**Exercise task A:** Extract the passage of the cpufreq patch announcement starting at "[2/3] Modify intel_pstate" and ending at "from the driver.".
**Exercise task B:**
Answer these questions from the cpufreq patch announcement, one per line:
(i) Which driver does patch [2/3] modify?
(ii) What kind of spinlocks can the scheduler context that runs the callbacks use?
(iii) Who complained about the per-CPU deferrable timers during the last Kernel Summit?
**Exercise task C:** Proceed with the cpufreq patch announcement, picking up after its final sentence.

[PATCH 0/3] cpufreq: Replace timers with utilization update callbacks

From: Rafael J. Wysocki
Date: Fri Jan 29 2016 - 18:00:26 EST


Hi,

The following patch series introduces a mechanism allowing the cpufreq core
and "setpolicy" drivers to provide utilization update callbacks to be invoked
by the scheduler on utilization changes. Those callbacks can be used to run
the sampling and frequency adjustments code (intel_pstate) or to schedule the
execution of that code in process context (cpufreq core) instead of per-CPU
deferrable timers used in cpufreq today (which Thomas complained about during
the last Kernel Summit).

[1/3] Introduce a mechanism for calling into cpufreq from the scheduler and
registering callbacks to be executed from there.

[2/3] Modify intel_pstate to use the mechanism introduced by [1/3] instead
of per-CPU deferrable timers to do its work.

This isn't entirely straightforward as the scheduler context running those
callbacks is really special. Among other things it can only use raw
spinlocks and cannot invoke wake_up_process() directly. Also, calling
ktime_get() from there may be too expensive on some systems. All that has to
be taken into account, but even then the change allows some lines of code to be
cut from the driver.

Some performance and energy consumption measurements have been carried out with
an earlier version of this patch and it looks like the changes lead to a
slightly better performing system that consumes slightly less energy at the
same time overall.

**Information supplied:**
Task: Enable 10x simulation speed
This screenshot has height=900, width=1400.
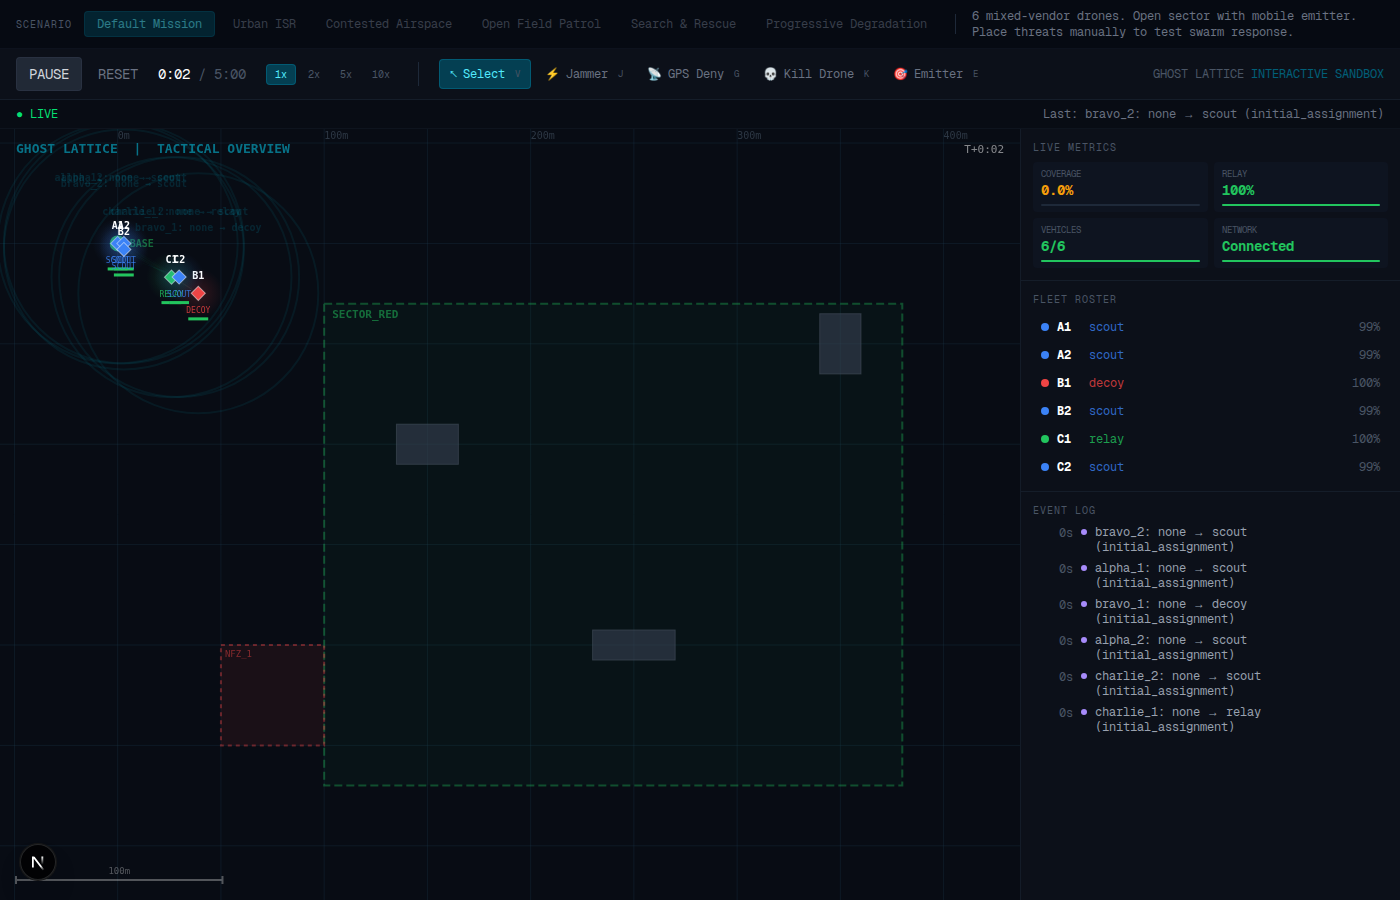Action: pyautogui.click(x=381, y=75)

...

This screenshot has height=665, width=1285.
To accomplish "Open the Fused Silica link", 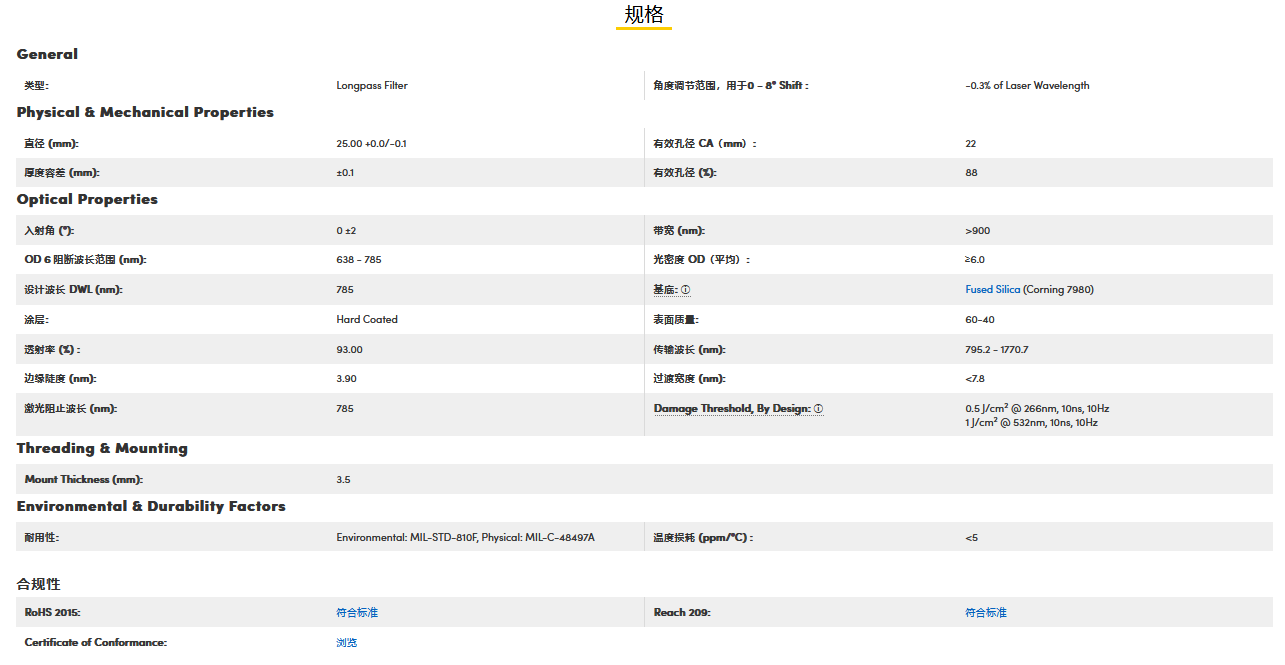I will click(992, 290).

**Response A:**
[2/3] Modify intel_pstate to use the mechanism introduced by [1/3] instead
of per-CPU deferrable timers to do its work.

This isn't entirely straightforward as the scheduler context running those
callbacks is really special. Among other things it can only use raw
spinlocks and cannot invoke wake_up_process() directly. Also, calling
ktime_get() from there may be too expensive on some systems. All that has to
be taken into account, but even then the change allows some lines of code to be
cut from the driver.

**Response B:**
(i) intel_pstate
(ii) Raw spinlocks
(iii) Thomas

**Response C:**
[3/3] Modify the cpufreq core to use the mechanism introduced by [1/3] instead
of per-CPU deferrable timers to queue up the execution of governor work.

Again, this isn't really straightforward for the above reasons, but still the
code size is reduced a bit by the changes.

I'm still unsure about the energy consumption and performance impact of [3/3]
as earlier versions of it led to inconsistent results (most likely due to bugs
in them that hopefully have been fixed in this version). In particular, the
additional irq_work may turn out to be problematic, but more optimizations are
possible on top of this one even if it makes things worse by itself.

For example, it should be possible to move the execution of state selection
code into the utilization update callback itself, at least in principle, for
all governors. The P-state/OPP adjustment may need to be run from process
context still, but for the drivers that can do it without sleeping it should
be possible to move that into the utilization update callback as well.

The patches are on top of 4.5-rc1 and have been tested on a couple of x86
machines.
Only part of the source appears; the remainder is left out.